Exercise text ▸
"""

# Help out an injured rider!



## Qball (Jun 22, 2010)

This last weekend at Timberline my friend Ben got too gnarly in the park for his own good and ended up basically exploding his leg. This resulted in a very expensive helicopter ride from Mt Hood to the hospital, where he is still currently awaiting surgery. Crack Grease Snowboarding is raising money to help pay some of the costs by selling his signature wax scent and stickers.

To buy his wax follow this link! > Snowboard Wax | Buy Snowboard Wax | All-Temp Snowboard Wax | Choad Cheese Snowboard Wax

To buy a sticker follow this one! Only $2 > Sticker Store: "I RIDE FOR BEN"

If you want the wax, hurry up, as they are almost out of stock. 

Thank you! Your help is greatly appreciated!


Here's the x-ray!









From Crack Grease Snowboarding:

"In case you haven't heard, our Team Manager Ben Beavon broke his leg in the Paintbrush Park on Sunday and was Life-Flighted to OHSU where he is in stable condition. All profits from the sale of Ben's signature wax- Pretty Boy Beavon, will be donated to help pay for a very expensive helicopter ride."



















ChoadCheese Wax | Facebook


----------



## Argo (Feb 25, 2010)

Snowolf said:


> Holy fuck! That's a bad break. Why life flight as opposed to the Ambo? Was there artery damage and bad bleeding?
> 
> I will buy some wax to help out and I will pass this on to ski school at Meadows and see if we can get some instructors to buy some to raise a little more money.


Life flight was definitely overkill. The only reason they might have done it was if he was somewhat resistant they will opt for the faster route, we get probably 10-12 breaks of this type a week here from the surrounding mountains.... Painful break for sure. I'll buy some wax.


----------



## Qball (Jun 22, 2010)

Not sure why the opted for Life Flight, but I am also not sure what his condition was when they made the decision. They may have been worried about artery damage or other possible injuries. He cased a jump in Paintbrush park which are 50-60ft so it was a pretty big impact.

Thanks guys!


----------



## Qball (Jun 22, 2010)

Also, if you are in the area, donations will be accepted at the "Govy Love" event in Government Camp this Saturday


----------



## NWBoarder (Jan 10, 2010)

Damn, that's a nasty break for sure. I've been meaning to buy some wax, and now I have a good reason. I hope it smells as good as they claim.  Positive vibes to your friend!


----------



## poutanen (Dec 22, 2011)

Holy crap you guys have to pay for that??!?!?! Glad I get the $8 trip insurance every time I head to the states... hope he gets better soon!

"""

Requirement 1 ▸ In the forum thread about the injured rider, which hospital was Ben flown to?
Requirement 2 ▸ Continue the forum thread about the injured rider from its last post onward.

Dataset content ▸
"""

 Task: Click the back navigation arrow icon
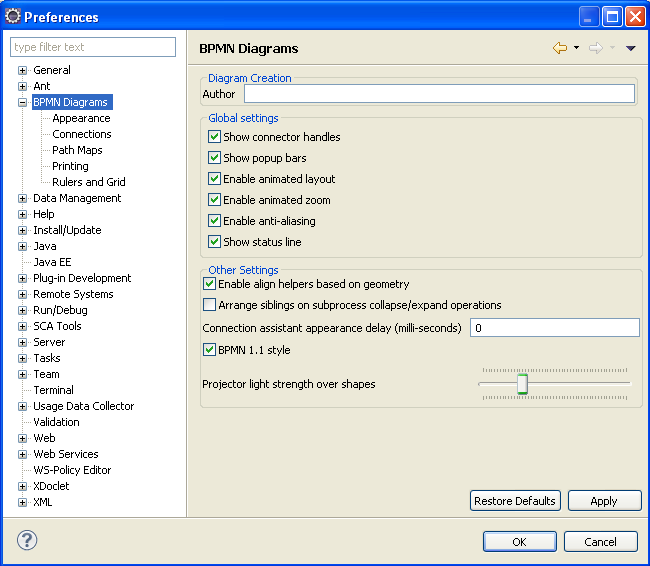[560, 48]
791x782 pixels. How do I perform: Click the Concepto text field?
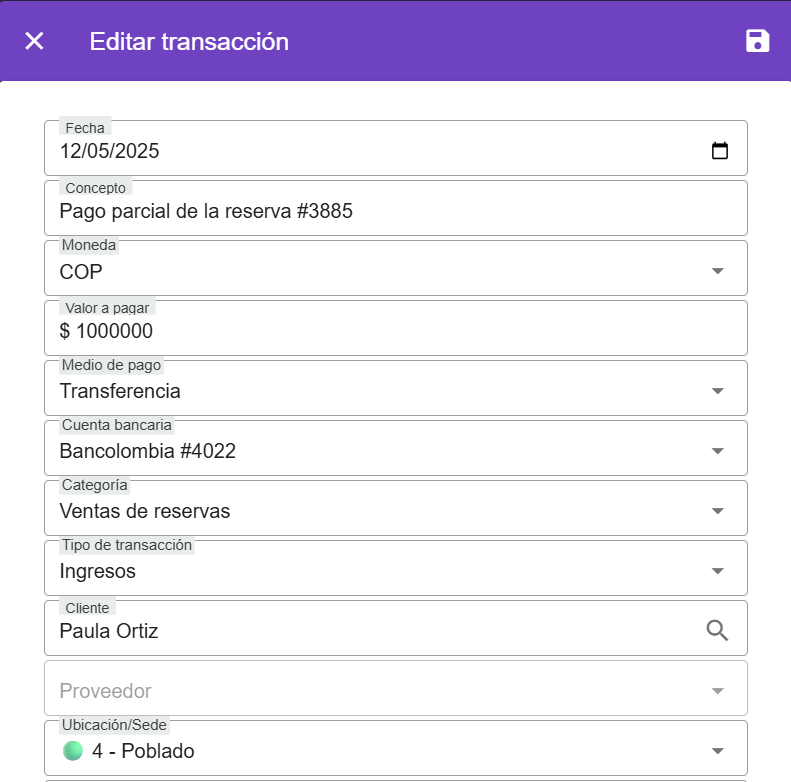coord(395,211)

"""
"""

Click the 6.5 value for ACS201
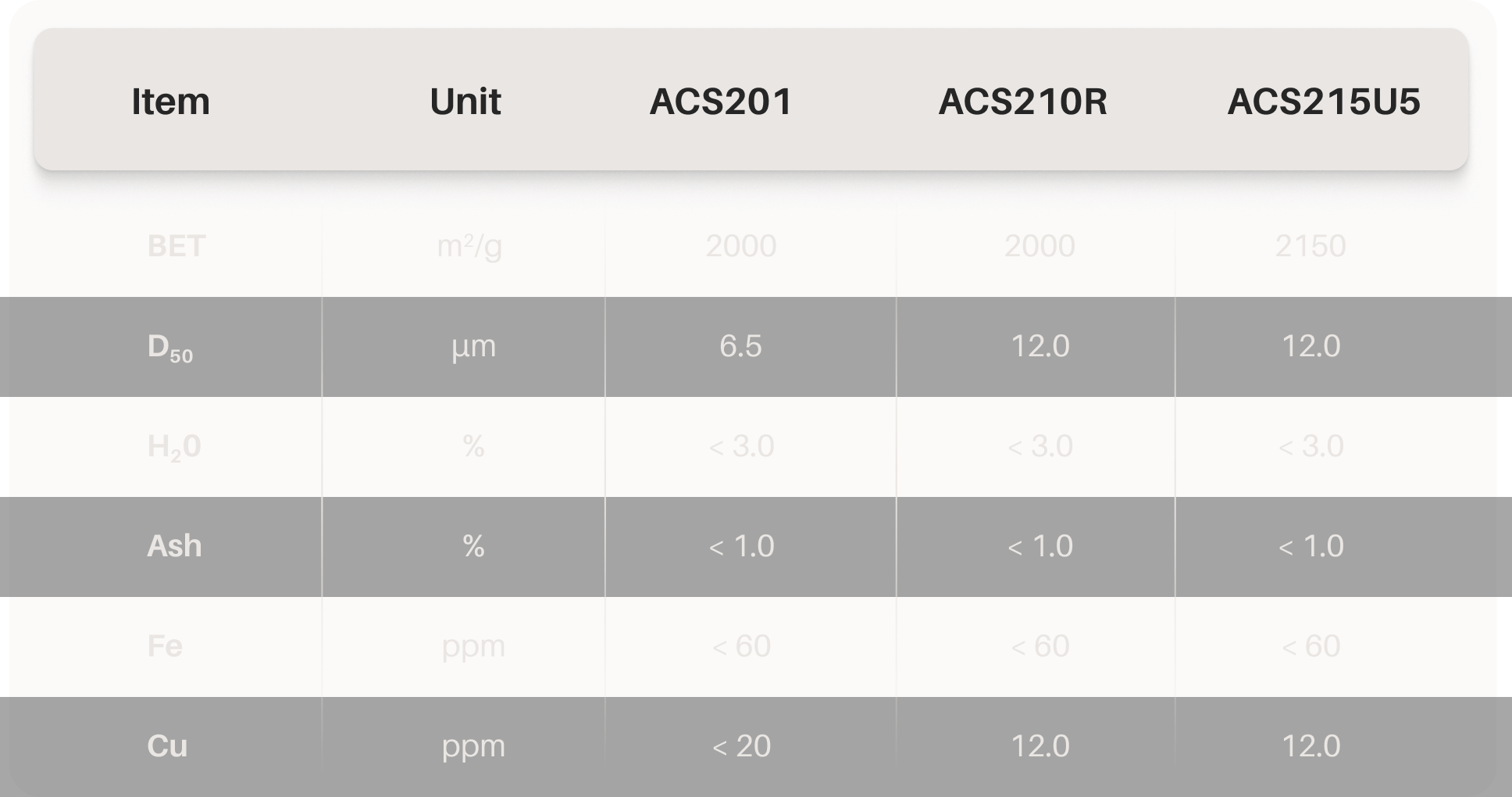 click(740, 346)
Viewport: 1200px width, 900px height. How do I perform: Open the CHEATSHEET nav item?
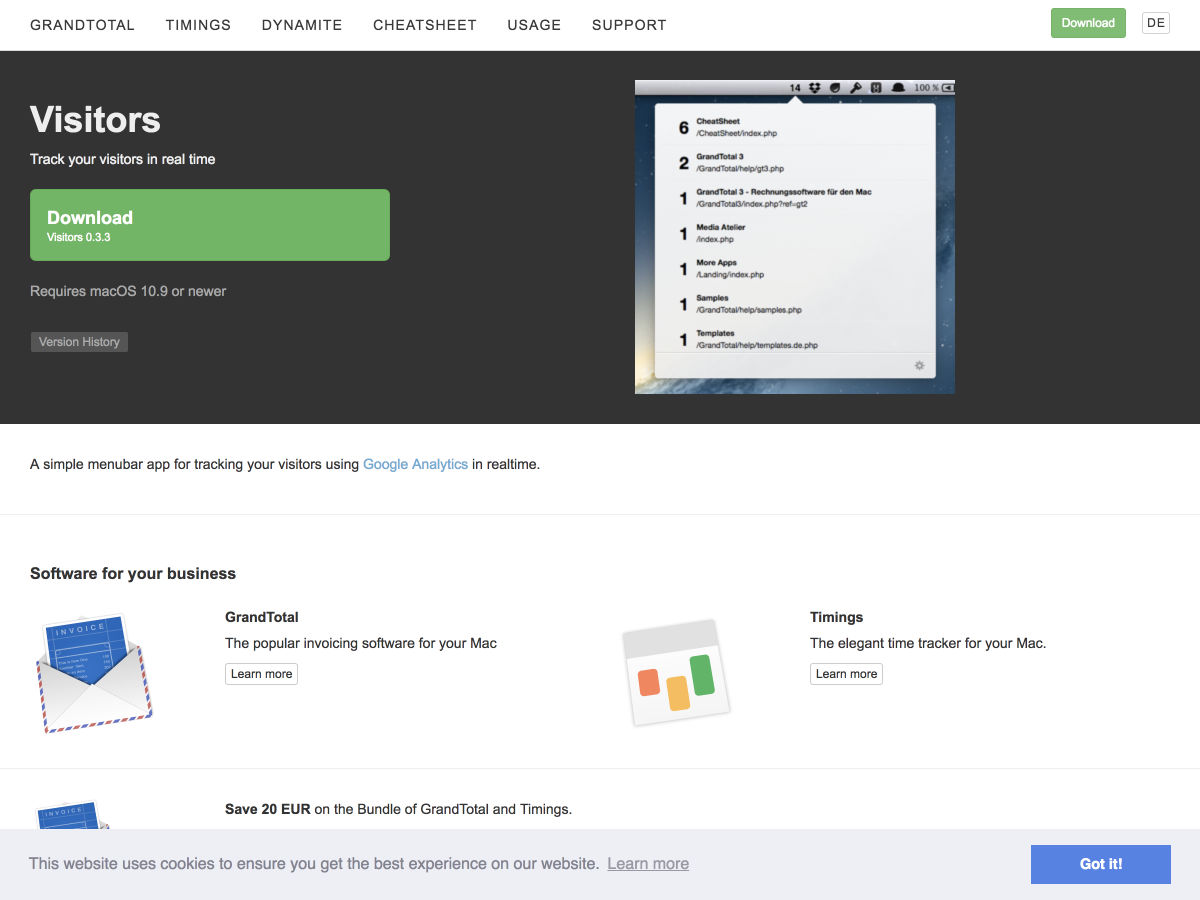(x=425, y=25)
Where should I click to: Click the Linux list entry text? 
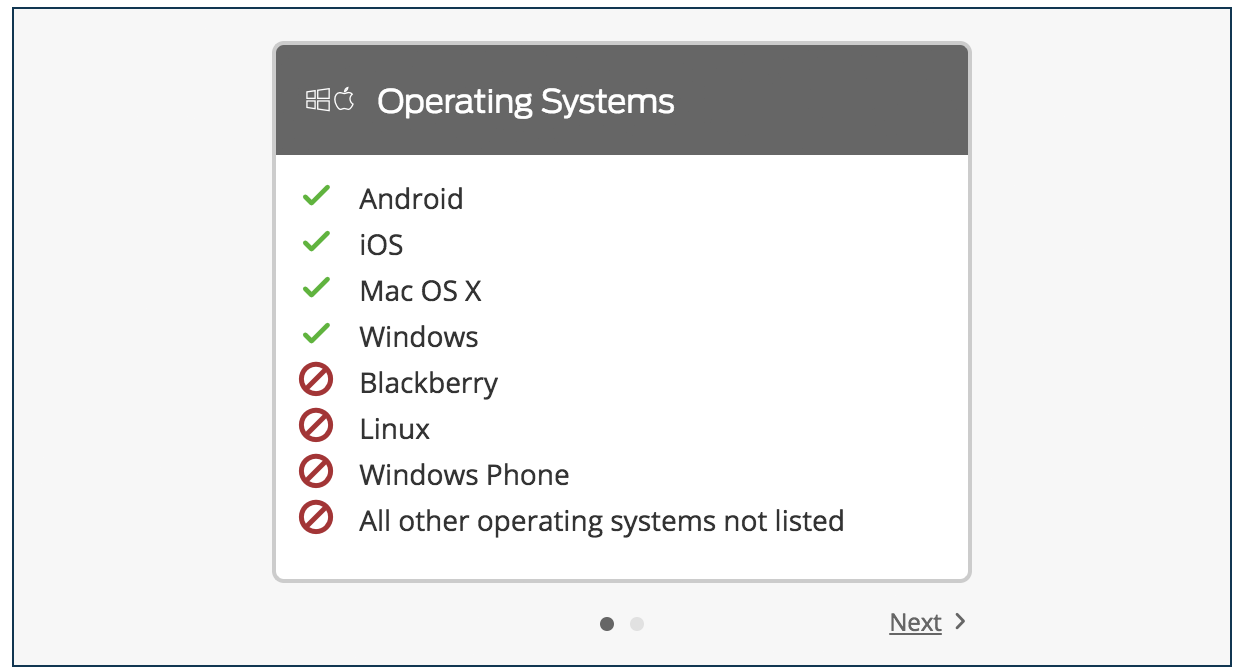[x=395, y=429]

"""

Response area 1 ▸ OHSU

Response area 2 ▸
----------



## KIRKRIDER (Mar 18, 2008)

poutanen said:


> Holy crap you guys have to pay for that??!?!?! Glad I get the $8 trip insurance every time I head to the states... hope he gets better soon!



Land of the FEE home of the...pay and shut up.


----------



## poutanen (Dec 22, 2011)

KIRKRIDER said:


> Land of the FEE home of the...pay and shut up.


Wouldn't insurance cover that kind of stuff? Man I live in a bubble up here... :dunno:


----------



## RJRJRJ (Feb 12, 2012)

poutanen said:


> Wouldn't insurance cover that kind of stuff? Man I live in a bubble up here... :dunno:



Stay in your bubble. You want nothing to do with our fucked up health care system.


----------



## Argo (Feb 25, 2010)

Insurance would cover it depending on the plan you buy. I pay $400 a month, very small percentage of my income, for my plan through my employer, My plan covers it. I have paid $4 out of pocket so far for a prescription with my latest broken leg and surgery to repair it..... Cheaper insurance = poor coverage... No insurance = debt for life......

Insurance may not cover a heli ride if they find it was not needed and an over the top luxury for a given situation.... An ambulance ride would cost $50 on my plan. Dunno about air ambulance.....

Either way his didn't cover it and this is a good way to help get it paid for him....


----------



## stevetim (Dec 26, 2007)

so sorry to hear about your friend. I'm buying wax. Makes me laugh at how easy the sled down was when I broke my colly. 

Maybe it would be a good thing to set up something us scuba divers have. Insurance to cover rescues and deco chambers in case you bubble up. 

It's called DAN insurance. I might actually start looking for options like this now.

Here http://www.diversalertnetwork.org


----------



## cjcameron11 (Feb 5, 2011)

Argo said:


> Insurance would cover it depending on the plan you buy. I pay $400 a month, very small percentage of my income, for my plan through my employer, My plan covers it. I have paid $4 out of pocket so far for a prescription with my latest broken leg and surgery to repair it..... Cheaper insurance = poor coverage... No insurance = debt for life......
> 
> Insurance may not cover a heli ride if they find it was not needed and an over the top luxury for a given situation.... An ambulance ride would cost $50 on my plan. Dunno about air ambulance.....
> 
> Either way his didn't cover it and this is a good way to help get it paid for him....


Hey Argo, is that expensive for health insurance? i pay $280 a month here in Aus for myself, wife, and 2 kids, and this covers everything, all ambulance hospital fees etc etc, you only have to pay a little bit for specialist services such as massage, physio, dental, optics.

Just curious as to how it works there.


----------



## Argo (Feb 25, 2010)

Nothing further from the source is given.